**Assigned task**
An acceptable answer contains each line of the material, unchanged.

BEGIN Material supplied

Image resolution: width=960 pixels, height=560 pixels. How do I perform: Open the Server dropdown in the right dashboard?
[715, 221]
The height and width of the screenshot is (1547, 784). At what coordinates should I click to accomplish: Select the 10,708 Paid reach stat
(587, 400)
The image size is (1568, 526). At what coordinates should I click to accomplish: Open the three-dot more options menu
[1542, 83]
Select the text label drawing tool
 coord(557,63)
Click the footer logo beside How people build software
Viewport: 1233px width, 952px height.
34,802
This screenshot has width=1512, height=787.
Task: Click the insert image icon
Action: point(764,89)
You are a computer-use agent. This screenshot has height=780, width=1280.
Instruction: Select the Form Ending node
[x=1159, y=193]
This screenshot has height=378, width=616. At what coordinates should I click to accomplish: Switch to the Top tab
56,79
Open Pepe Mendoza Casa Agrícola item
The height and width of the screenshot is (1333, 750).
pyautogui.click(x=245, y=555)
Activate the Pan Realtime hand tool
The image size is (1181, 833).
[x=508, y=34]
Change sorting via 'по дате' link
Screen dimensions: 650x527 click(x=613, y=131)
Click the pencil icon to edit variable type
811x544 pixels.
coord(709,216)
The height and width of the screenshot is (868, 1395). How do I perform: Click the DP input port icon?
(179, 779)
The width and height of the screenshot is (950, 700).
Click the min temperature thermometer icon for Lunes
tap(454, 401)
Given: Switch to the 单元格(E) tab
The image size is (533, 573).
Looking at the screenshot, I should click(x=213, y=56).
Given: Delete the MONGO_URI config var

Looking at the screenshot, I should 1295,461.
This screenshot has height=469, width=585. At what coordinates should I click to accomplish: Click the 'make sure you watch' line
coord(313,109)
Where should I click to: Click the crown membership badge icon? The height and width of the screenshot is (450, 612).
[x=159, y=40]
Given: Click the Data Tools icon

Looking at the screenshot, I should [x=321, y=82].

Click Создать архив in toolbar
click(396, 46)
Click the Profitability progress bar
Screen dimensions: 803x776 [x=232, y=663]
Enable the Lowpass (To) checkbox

END Material supplied

**Result of this exercise**
Image resolution: width=960 pixels, height=560 pixels. How do I perform: Open the Server dropdown in the right dashboard?
[715, 221]
The height and width of the screenshot is (1547, 784). At what coordinates should I click to accomplish: Select the 10,708 Paid reach stat
(587, 400)
The image size is (1568, 526). At what coordinates should I click to accomplish: Open the three-dot more options menu
[1542, 83]
Select the text label drawing tool
 coord(557,63)
Click the footer logo beside How people build software
Viewport: 1233px width, 952px height.
34,802
This screenshot has width=1512, height=787.
Task: Click the insert image icon
Action: point(764,89)
You are a computer-use agent. This screenshot has height=780, width=1280.
Instruction: Select the Form Ending node
[x=1159, y=193]
This screenshot has height=378, width=616. At what coordinates should I click to accomplish: Switch to the Top tab
56,79
Open Pepe Mendoza Casa Agrícola item
The height and width of the screenshot is (1333, 750).
pyautogui.click(x=245, y=555)
Activate the Pan Realtime hand tool
The image size is (1181, 833).
[x=508, y=34]
Change sorting via 'по дате' link
Screen dimensions: 650x527 click(x=613, y=131)
Click the pencil icon to edit variable type
811x544 pixels.
coord(709,216)
The height and width of the screenshot is (868, 1395). How do I perform: Click the DP input port icon?
(179, 779)
The width and height of the screenshot is (950, 700).
Click the min temperature thermometer icon for Lunes
tap(454, 401)
Given: Switch to the 单元格(E) tab
The image size is (533, 573).
Looking at the screenshot, I should click(x=213, y=56).
Given: Delete the MONGO_URI config var

Looking at the screenshot, I should 1295,461.
This screenshot has height=469, width=585. At what coordinates should I click to accomplish: Click the 'make sure you watch' line
coord(313,109)
Where should I click to: Click the crown membership badge icon? The height and width of the screenshot is (450, 612).
[x=159, y=40]
Given: Click the Data Tools icon

Looking at the screenshot, I should [x=321, y=82].

Click Создать архив in toolbar
click(396, 46)
Click the Profitability progress bar
Screen dimensions: 803x776 [x=232, y=663]
Enable the Lowpass (To) checkbox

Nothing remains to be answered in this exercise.